“If they can get you asking the wrong questions, they don't have to worry about answers”[1]: A wobbly moral compass for doing development under the new paradigm. [1] Thomas Pynchon, Gravity’s Rainbow. London: Vintage, 1973, p.251. (14733)
This brief exploration veers from reflection to practice and back again. It reflects on my involvement, as a consultant to multinational capital and multilateral organisations, and as what I hope is a critical development geographer, in a number of development projects in Papua New Guinea. This work typically sits at the nexus of received international wisdom (discourses around appropriate policy, global standards and best practice) and the local context in which these policies or projects are to be enacted or materialised. While this type of role can easily be critiqued as simply being one of ‘the handmaidens of capitalism’, of greasing the neoliberal wheels that make the contemporary world go around, this does seem to imply a complete lack of agency or self-reflexivity on my part.

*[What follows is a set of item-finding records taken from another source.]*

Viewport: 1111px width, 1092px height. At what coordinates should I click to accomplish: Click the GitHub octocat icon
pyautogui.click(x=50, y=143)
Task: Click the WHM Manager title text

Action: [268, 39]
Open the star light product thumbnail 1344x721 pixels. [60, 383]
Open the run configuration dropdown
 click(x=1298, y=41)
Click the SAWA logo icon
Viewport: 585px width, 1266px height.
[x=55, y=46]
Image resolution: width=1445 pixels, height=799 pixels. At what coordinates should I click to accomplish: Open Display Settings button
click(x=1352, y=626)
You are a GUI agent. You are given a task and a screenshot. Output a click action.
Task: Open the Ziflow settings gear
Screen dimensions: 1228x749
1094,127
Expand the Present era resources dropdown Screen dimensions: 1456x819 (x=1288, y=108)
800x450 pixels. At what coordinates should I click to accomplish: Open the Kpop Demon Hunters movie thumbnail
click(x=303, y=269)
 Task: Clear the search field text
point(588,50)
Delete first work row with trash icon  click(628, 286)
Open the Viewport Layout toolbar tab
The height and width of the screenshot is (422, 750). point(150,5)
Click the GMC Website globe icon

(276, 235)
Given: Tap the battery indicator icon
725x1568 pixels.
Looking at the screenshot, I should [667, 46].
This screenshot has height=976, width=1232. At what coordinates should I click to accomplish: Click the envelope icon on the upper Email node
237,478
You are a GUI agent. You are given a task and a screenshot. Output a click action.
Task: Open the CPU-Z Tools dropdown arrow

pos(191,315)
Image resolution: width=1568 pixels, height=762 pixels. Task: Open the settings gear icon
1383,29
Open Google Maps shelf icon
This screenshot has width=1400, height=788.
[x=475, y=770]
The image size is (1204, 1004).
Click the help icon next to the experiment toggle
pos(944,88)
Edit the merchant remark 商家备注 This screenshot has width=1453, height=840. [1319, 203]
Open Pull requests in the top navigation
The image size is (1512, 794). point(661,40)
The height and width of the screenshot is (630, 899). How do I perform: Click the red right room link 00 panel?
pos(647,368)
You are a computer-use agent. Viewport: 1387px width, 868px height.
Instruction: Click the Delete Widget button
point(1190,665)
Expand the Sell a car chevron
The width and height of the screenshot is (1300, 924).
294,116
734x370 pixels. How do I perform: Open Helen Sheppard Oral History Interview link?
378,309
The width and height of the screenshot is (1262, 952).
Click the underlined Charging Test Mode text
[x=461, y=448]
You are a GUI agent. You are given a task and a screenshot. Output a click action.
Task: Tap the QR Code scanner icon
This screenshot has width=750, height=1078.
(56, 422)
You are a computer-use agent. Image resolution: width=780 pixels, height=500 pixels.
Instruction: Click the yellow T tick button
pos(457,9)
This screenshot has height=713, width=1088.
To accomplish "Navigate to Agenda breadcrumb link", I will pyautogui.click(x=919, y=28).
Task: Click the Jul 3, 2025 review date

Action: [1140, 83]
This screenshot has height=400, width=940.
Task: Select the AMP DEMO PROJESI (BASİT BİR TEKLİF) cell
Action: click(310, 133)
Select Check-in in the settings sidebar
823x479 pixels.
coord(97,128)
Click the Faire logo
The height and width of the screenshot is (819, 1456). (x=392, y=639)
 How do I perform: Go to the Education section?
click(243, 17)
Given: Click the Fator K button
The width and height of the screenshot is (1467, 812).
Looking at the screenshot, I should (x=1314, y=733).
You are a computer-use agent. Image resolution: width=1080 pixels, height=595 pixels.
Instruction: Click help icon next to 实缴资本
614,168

I argue that critical development geographers can bring three key attributes to such practice and analysis. First, as geographers, we get the bigger picture. Second, we bring a geographical understanding of place as the site of multifaceted, socially-constructed, social, political, economic and environmental interactions and processes. We understand, then, both the global and the local (and all that fits and moves between them). This is often the reason why are our services are sought – why we make such good handmaidensJ. But thirdly, and crucially, this perspective also allows us to offer a level of critique and reflection that extends beyond what most other development practitioners can provide. So, as critical development geographers, we can bring an informed sensibility and political positioning that, while it can appreciate the polemic of various mainstream and radical positions, can also see the ways in which these are disrupted by nuance of the specific and the local, and offers spaces for other, more emancipatory practices and outcomes. One example of this is that we are in a position to work to disrupt, reshape or transform the discourses and questions which drive the kinds of work we get engaged to do in the first place. I conclude by offering some pointers based on my experience for how we can continue to bring a critical development geography perspective to the development practice we engage in.